Immigrants and volunteers are arm-in-arm in a huddle leaving St. Andrews Parish House in Edgartown. (Jesse Costa/WBUR)
Immigrants and volunteers are arm-in-arm in a huddle leaving St. Andrews Parish House in Edgartown. (Jesse Costa/WBUR)

I have been struggling lately with how to best live my life. How do I balance the needs of my young children, my husband, my parents and brothers, friends, my work and my personal interests? Could I make things better where I am? Or do I need to make the hard decision to leave? The continuing pandemic has made priority-setting feel both urgent and impossible.

These are also the very same questions in the lives of the 50 migrants who arrived, unexpectedly, in Martha’s Vineyard last week by way of a plane secretly chartered by Florida Gov. Ron DeSantis. And while we — the Venezuelans and Colombians on the airplane and me — share a common humanity, those questions are not weighted the same for us.

I have the luxury of contemplating those questions as someone who has already realized her rights to health, safe and secure shelter, food, education, and access to recourse if those rights are ever infringed upon. The migrants on last Wednesday’s plane have had no such luxury. They asked themselves those same questions, knowing that if they did not answer them soon — and make the heartbreaking and terrifying decision to leave their home countries — they were putting their and their families' lives at risk.
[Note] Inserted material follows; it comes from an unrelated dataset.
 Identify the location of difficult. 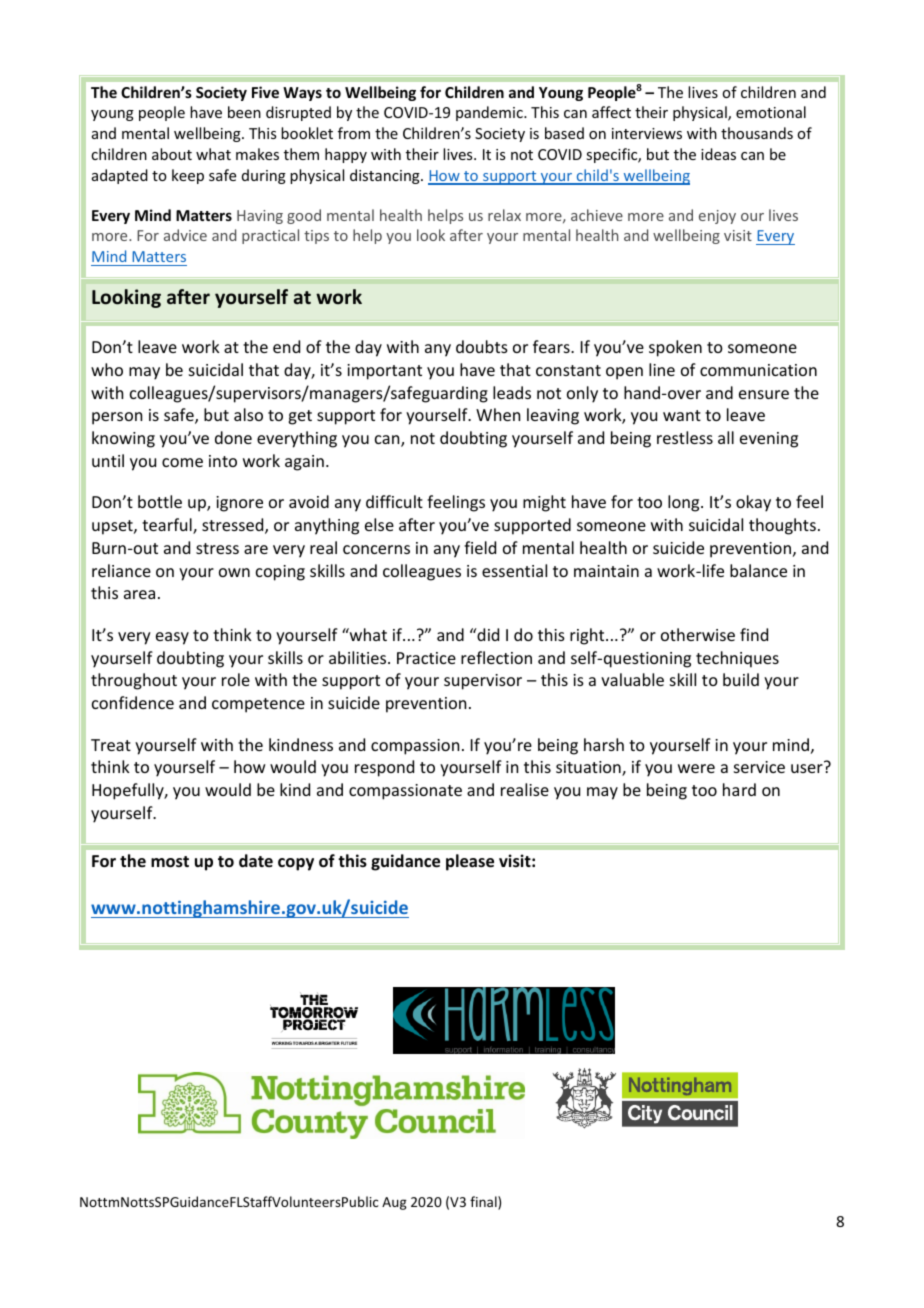
(394, 501).
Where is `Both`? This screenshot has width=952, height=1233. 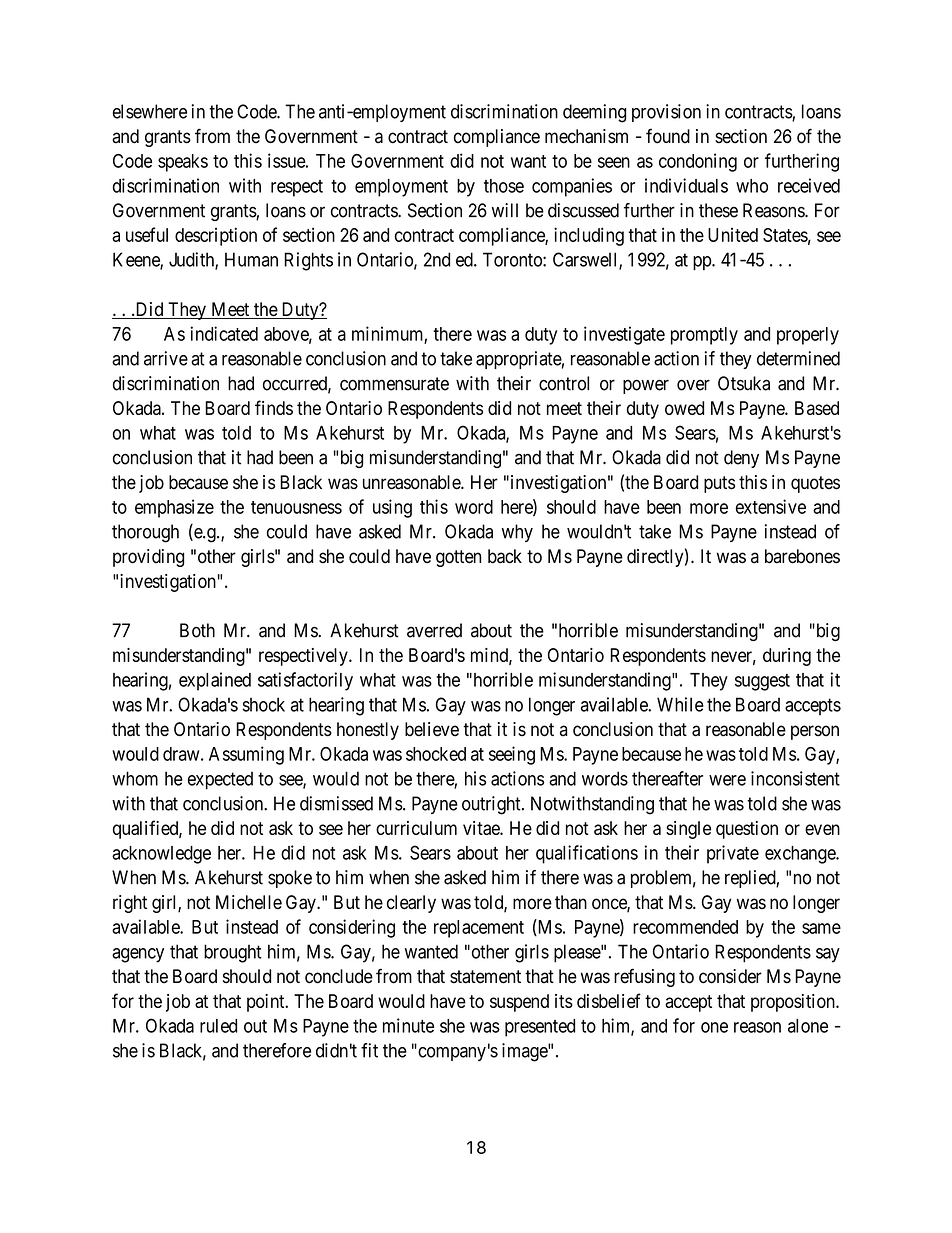
Both is located at coordinates (197, 630).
So they left. They left environments of extreme violence, financial insecurity and hunger. But they also left behind loved ones and beloved countries. They traveled — often by foot — across multiple countries, experiencing more hunger and dehydration, along with theft and injury and witnessing casualties of family members and fellow travelers, until they reached the U.S.

A Venezuelan immigrant looks at his phone outside of the St. Andrews Church before boarding buses to leave Edgartown. (Jesse Costa/WBUR)
A Venezuelan immigrant looks at his phone outside of the St. Andrews Church before boarding buses to leave Edgartown. (Jesse Costa/WBUR)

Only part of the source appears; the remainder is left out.